Task description: Go through the entries below and copy each line that holds the word "computer".

Material provided:
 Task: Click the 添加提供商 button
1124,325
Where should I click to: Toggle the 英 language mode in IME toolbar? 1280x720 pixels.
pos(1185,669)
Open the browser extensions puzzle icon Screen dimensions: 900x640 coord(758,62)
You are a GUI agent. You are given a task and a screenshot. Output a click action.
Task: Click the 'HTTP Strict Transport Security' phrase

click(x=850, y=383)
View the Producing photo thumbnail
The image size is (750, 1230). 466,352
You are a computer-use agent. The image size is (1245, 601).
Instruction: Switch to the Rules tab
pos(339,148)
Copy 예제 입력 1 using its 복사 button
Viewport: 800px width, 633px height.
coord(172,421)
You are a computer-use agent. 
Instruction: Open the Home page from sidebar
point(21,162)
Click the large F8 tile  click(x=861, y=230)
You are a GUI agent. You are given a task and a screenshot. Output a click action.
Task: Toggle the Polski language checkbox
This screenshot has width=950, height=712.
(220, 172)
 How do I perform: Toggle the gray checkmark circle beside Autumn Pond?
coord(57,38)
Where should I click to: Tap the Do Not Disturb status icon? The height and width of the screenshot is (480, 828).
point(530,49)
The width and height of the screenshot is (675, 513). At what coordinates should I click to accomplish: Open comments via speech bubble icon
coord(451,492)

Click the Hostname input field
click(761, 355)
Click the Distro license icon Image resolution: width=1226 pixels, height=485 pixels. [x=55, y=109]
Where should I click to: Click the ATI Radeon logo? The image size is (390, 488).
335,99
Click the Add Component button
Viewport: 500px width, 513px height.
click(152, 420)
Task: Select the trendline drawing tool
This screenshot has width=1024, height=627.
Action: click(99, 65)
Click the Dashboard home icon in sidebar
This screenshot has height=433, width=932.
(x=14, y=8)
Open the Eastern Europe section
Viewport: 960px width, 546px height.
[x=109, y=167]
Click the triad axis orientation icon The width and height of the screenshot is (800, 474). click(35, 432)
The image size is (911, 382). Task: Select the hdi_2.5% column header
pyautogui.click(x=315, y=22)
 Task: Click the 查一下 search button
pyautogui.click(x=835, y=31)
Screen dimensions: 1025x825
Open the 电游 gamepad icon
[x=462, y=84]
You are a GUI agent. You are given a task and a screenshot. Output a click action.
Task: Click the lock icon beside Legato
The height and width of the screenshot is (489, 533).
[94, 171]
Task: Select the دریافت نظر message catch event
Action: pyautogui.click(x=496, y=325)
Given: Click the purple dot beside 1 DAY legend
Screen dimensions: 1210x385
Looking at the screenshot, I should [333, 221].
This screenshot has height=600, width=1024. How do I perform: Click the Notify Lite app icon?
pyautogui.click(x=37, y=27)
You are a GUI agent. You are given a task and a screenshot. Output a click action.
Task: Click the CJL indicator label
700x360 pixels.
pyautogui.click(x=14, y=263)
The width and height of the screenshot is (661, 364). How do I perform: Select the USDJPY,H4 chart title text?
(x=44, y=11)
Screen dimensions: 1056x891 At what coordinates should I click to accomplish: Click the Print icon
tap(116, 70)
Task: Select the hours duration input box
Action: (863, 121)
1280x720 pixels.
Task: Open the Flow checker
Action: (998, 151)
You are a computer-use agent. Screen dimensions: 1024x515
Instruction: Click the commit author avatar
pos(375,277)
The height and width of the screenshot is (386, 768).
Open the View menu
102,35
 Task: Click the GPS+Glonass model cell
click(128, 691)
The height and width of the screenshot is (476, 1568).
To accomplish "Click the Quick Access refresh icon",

Output below:
You are a computer-use agent. The image size is (1245, 601).
You are a computer-use agent. 
You are a computer-use agent. Screen dimensions: 1024x515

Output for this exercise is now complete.